A ces remarques qu’une appréciation compréhensive des pharisiens peut suggérer, nous aimerions ajouter les observations suivantes écrites par Travers Herford : « s’il devenait évident que la religion de la Torah que professaient les pharisiens exprimait une authentique expérience spirituelle, était une source d’inspiration pour vivre et mourir saintement, la force spirituelle du christianisme en serait-elle amoindrie ? Le chrétien ne devrait-il pas se réjouir d’apprendre que le juif, même le pharisien, en savait plus long qu’on ne le croyait sur les sujets spirituels et qu’à sa manière, différente de l’approche chrétienne, il aimait le Seigneur son Dieu de tout son cœur, de toute son âme, et de tout son esprit – oui, et son prochain comme lui-même ? »[2] […]
L’Ancien Testament est bien la base du Judaïsme, mais c’est avec les pierres de la tradition juive que la maison a été bâtie dessus. Si un chrétien croit pouvoir « couronner » l’édifice juif simplement en superposant le Nouveau Testament à l’Ancien, il est comme un homme qui tenterait de poser le toit de la maison directement sur les fondations, au lieu de le mettre au sommet. Approcher le judaïsme sans quelque connaissance de la tradition vivante des juifs ni encore une profonde sympathie par rapport à elle, sera peine perdue. […]

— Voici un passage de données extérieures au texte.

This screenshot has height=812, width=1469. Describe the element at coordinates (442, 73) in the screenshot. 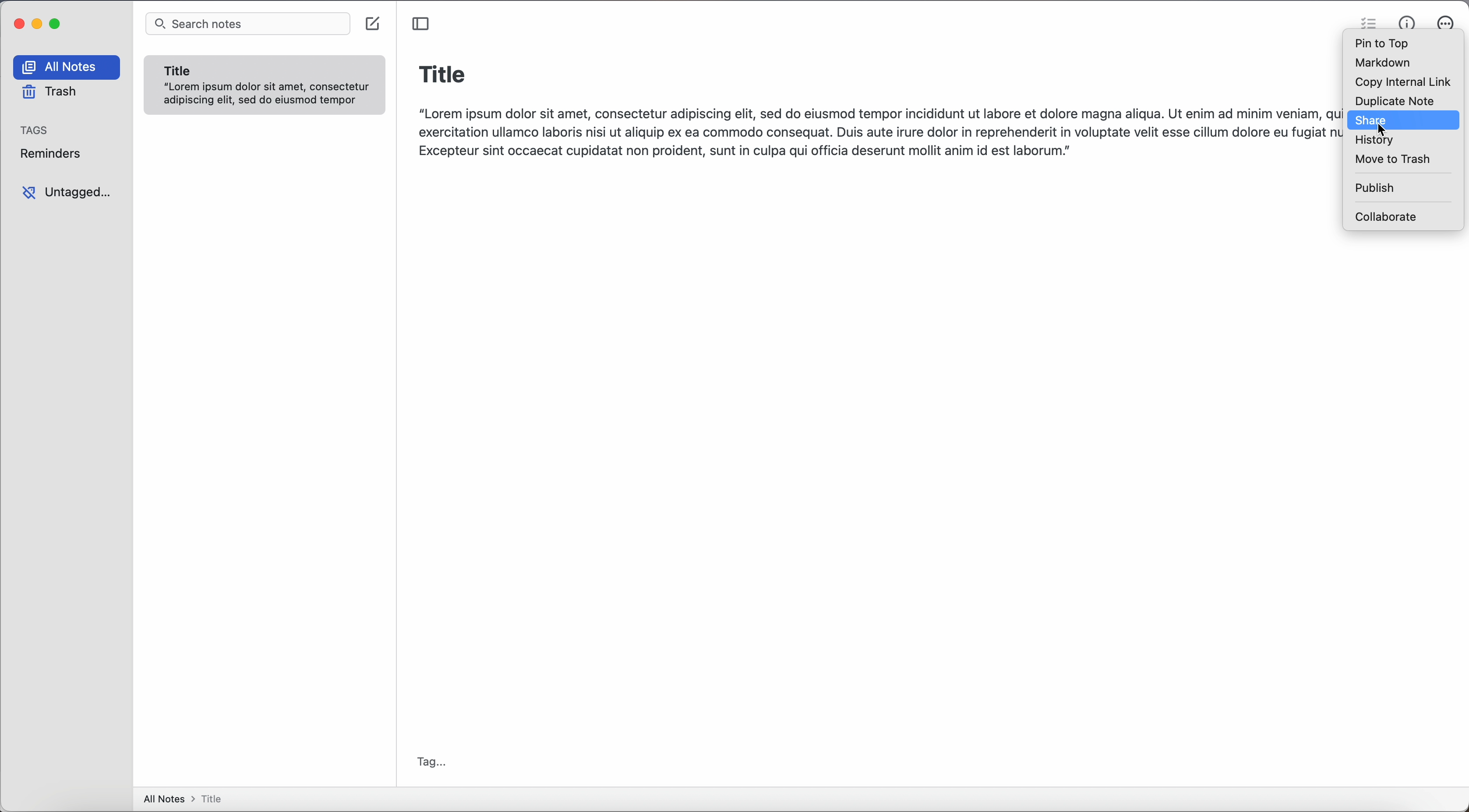

I see `title` at that location.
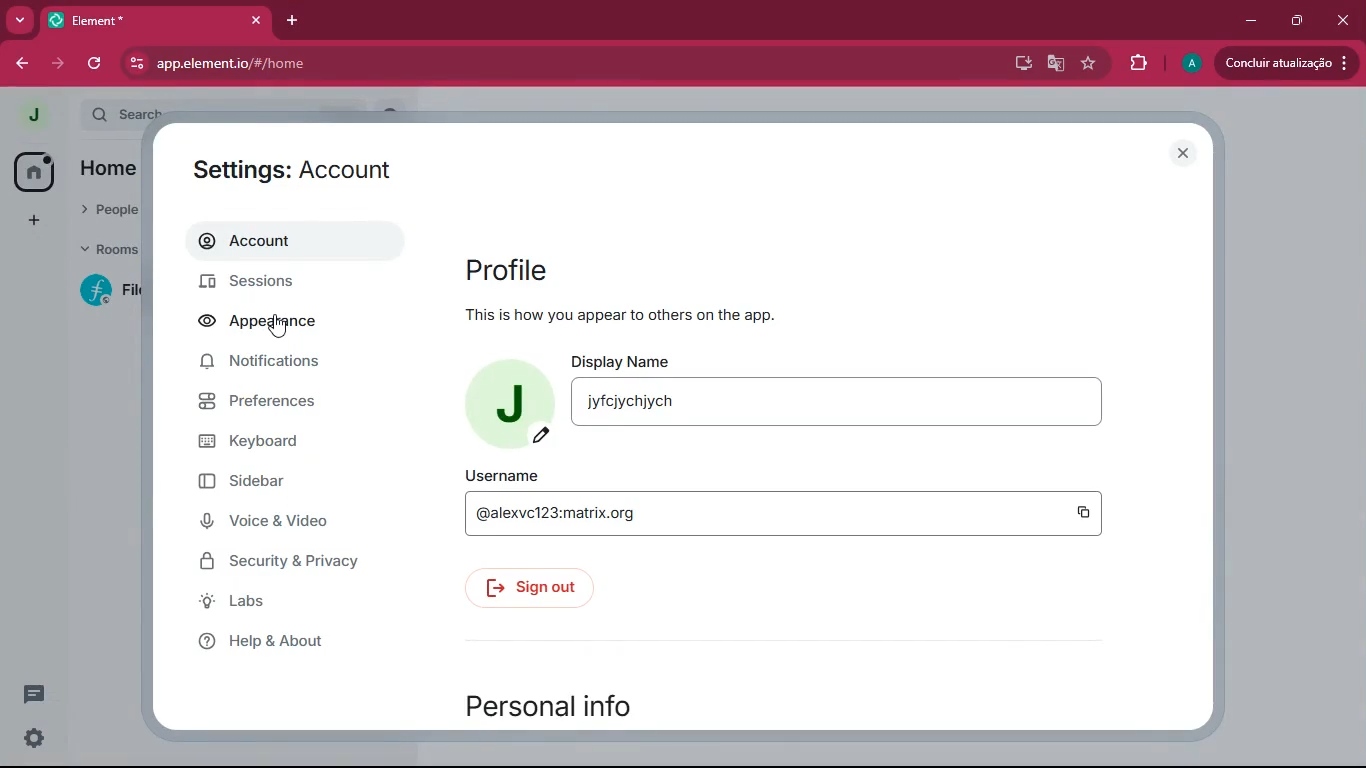 This screenshot has width=1366, height=768. Describe the element at coordinates (277, 326) in the screenshot. I see `Cursor` at that location.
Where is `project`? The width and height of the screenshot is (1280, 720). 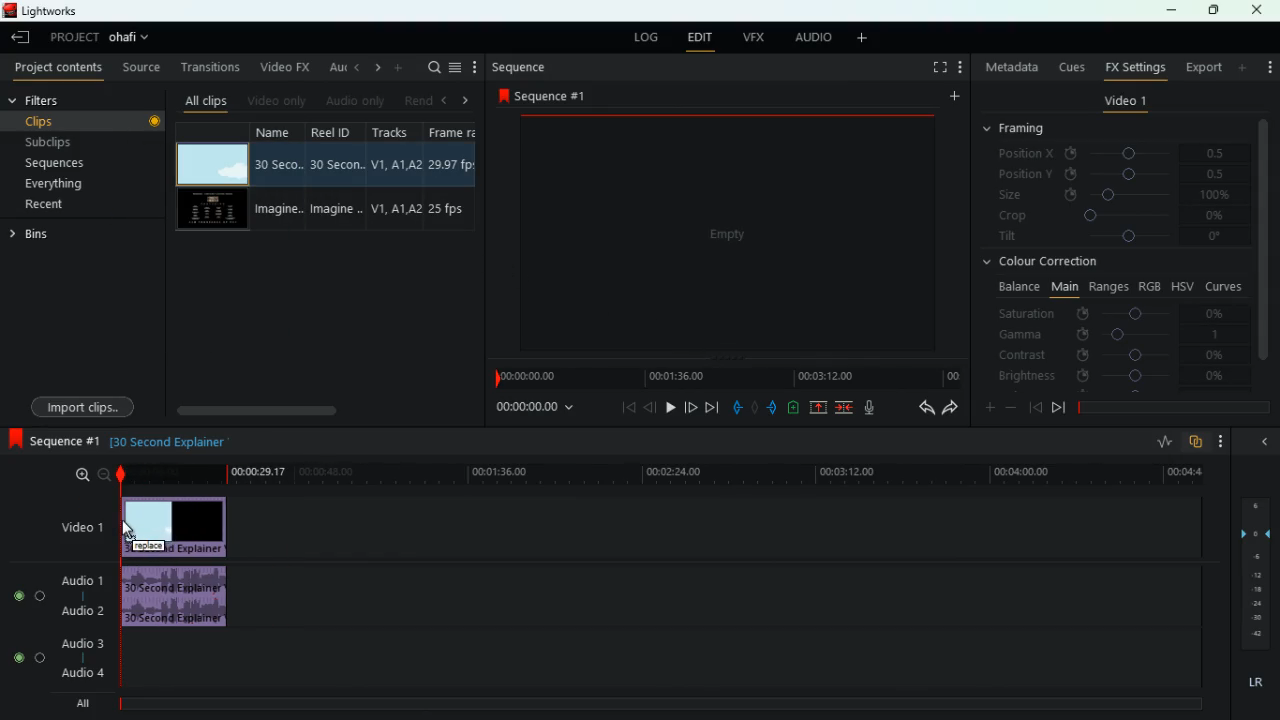
project is located at coordinates (74, 37).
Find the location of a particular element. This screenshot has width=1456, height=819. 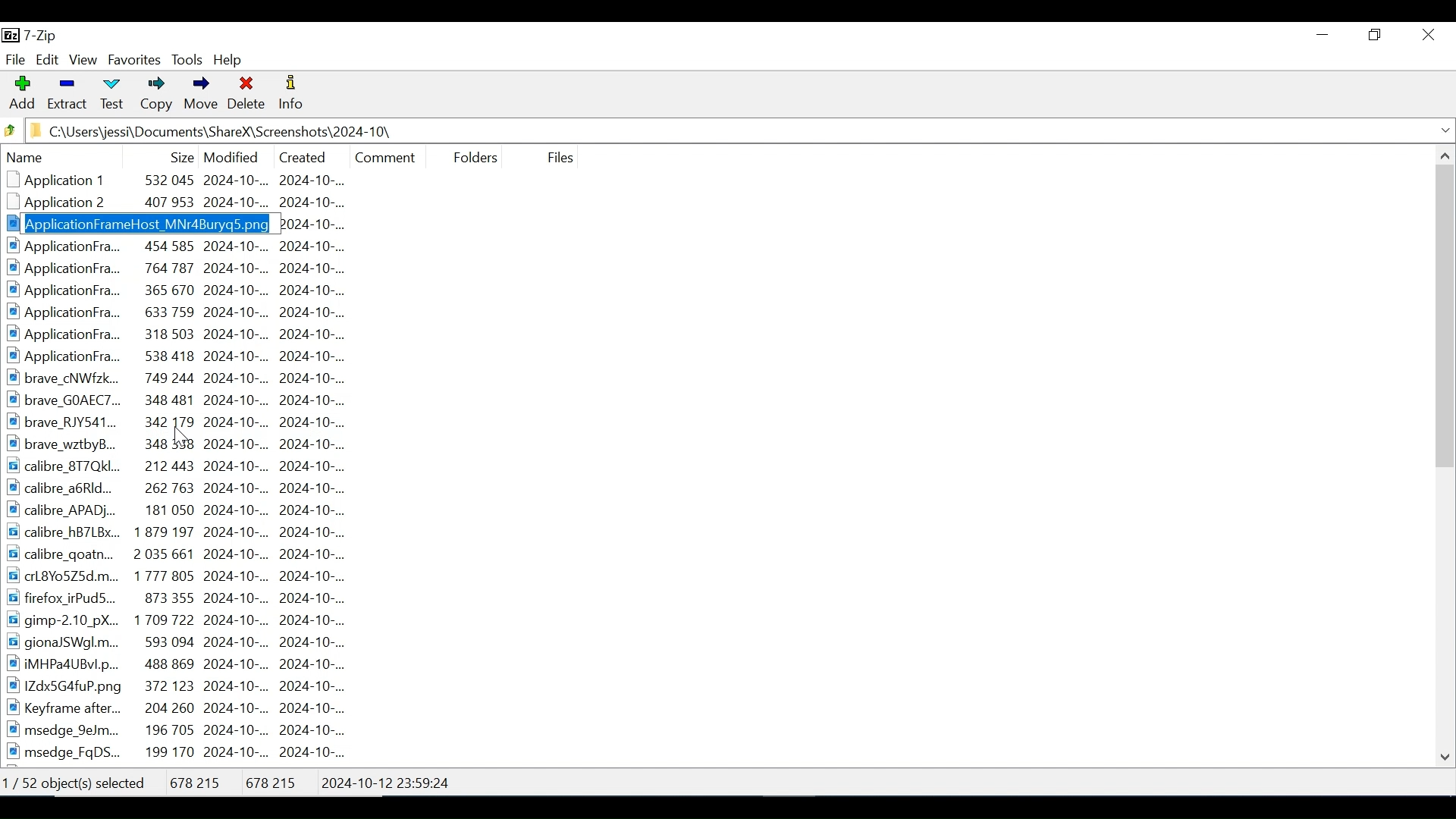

Comment les Eglises filles, c'est-à-dire les Eglises chrétiennes pourront-elles se réconcilier avec l’Eglise d’Israël, leur mère, sans faire un seul pas vers elle ? Nous sommes certains que, dans le plan de Dieu, la mère deviendra – un jour encore lointain – le centre et l’instrument de l’unité. On ne peut inviter la Synagogue à participer aux Conférences entre Chrétiens. Mais pourquoi ne pas accorder une pensée à la Synagogue, au cours de telles assemblées ?[…]
Depuis le début du christianisme, dix-neuf siècles se sont écoulés, au cours desquels les juifs ont souffert aux mains des chrétiens, à des degrés divers. Nous n’avons pas le droit d’approcher les juifs aujourd’hui comme si nous avions les mains propres. Avant toute chose, il faut réparer notre énorme manquement à la loi de notre maître et mériter le pardon et la confiance d’Israël. Nous ne parlerons de notre foi qu’après avoir donné la preuve de notre amour. […]
Mais le peuple juif demeure chargé d’un message universel. Herbert Loewe a dit[3] : « Dieu a permis au Christianisme de se répandre et au Judaïsme de survivre avec de plus en plus de force parce qu’il avait besoin des deux ».
Lev Gillet, Communion in the Messiah (1942).



[1] Prêtre de la paroisse orthodoxe de Lewes (East Sussex, Grande-Bretagne) paru dans l'hebdomadaire Russkaïa Mysl n°4209, 12-18 février 1998 p.20. Traduit du russe)
[2] Pharisaism, p.333
[3] Judaïsme and Christianity, vol. I, p.182.